------ INFORMATION SHOWN ------
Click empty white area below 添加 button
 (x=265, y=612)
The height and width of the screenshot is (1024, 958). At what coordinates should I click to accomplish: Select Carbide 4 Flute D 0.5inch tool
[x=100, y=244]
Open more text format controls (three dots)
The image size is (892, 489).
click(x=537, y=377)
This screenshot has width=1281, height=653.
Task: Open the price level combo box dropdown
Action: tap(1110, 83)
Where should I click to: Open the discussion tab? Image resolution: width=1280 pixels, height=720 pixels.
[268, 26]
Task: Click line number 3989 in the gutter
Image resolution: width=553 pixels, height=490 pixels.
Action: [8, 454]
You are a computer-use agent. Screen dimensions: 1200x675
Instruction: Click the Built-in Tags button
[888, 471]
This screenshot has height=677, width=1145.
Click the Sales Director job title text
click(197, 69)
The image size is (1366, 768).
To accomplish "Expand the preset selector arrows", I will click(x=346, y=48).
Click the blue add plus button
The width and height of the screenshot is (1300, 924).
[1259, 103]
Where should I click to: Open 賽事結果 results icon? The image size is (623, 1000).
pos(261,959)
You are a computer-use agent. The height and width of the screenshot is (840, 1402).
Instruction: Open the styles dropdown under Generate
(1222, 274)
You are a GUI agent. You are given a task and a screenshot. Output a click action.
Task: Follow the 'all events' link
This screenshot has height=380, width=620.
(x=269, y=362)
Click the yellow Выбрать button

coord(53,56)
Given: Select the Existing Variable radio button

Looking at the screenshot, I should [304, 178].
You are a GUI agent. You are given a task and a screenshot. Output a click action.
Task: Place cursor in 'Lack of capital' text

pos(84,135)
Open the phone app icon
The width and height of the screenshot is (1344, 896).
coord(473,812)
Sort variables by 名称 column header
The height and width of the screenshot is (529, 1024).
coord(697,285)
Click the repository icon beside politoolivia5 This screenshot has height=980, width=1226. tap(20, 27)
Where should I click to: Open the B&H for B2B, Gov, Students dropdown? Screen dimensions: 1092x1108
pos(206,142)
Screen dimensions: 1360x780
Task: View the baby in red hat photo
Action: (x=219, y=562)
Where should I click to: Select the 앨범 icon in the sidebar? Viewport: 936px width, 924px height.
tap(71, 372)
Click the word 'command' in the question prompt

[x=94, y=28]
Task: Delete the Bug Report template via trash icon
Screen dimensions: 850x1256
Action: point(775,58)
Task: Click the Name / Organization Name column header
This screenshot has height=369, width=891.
------
• PROBLEM STATEMENT:
Copy out the entries word for word, beginning with the line that contains "Click the repository" and continuing through the line that contains "Action: point(775,58)".

• ANSWER FOR THE TASK:
Click the repository icon beside politoolivia5 This screenshot has height=980, width=1226. tap(20, 27)
Where should I click to: Open the B&H for B2B, Gov, Students dropdown? Screen dimensions: 1092x1108
pos(206,142)
Screen dimensions: 1360x780
Task: View the baby in red hat photo
Action: (x=219, y=562)
Where should I click to: Select the 앨범 icon in the sidebar? Viewport: 936px width, 924px height.
tap(71, 372)
Click the word 'command' in the question prompt

[x=94, y=28]
Task: Delete the Bug Report template via trash icon
Screen dimensions: 850x1256
Action: point(775,58)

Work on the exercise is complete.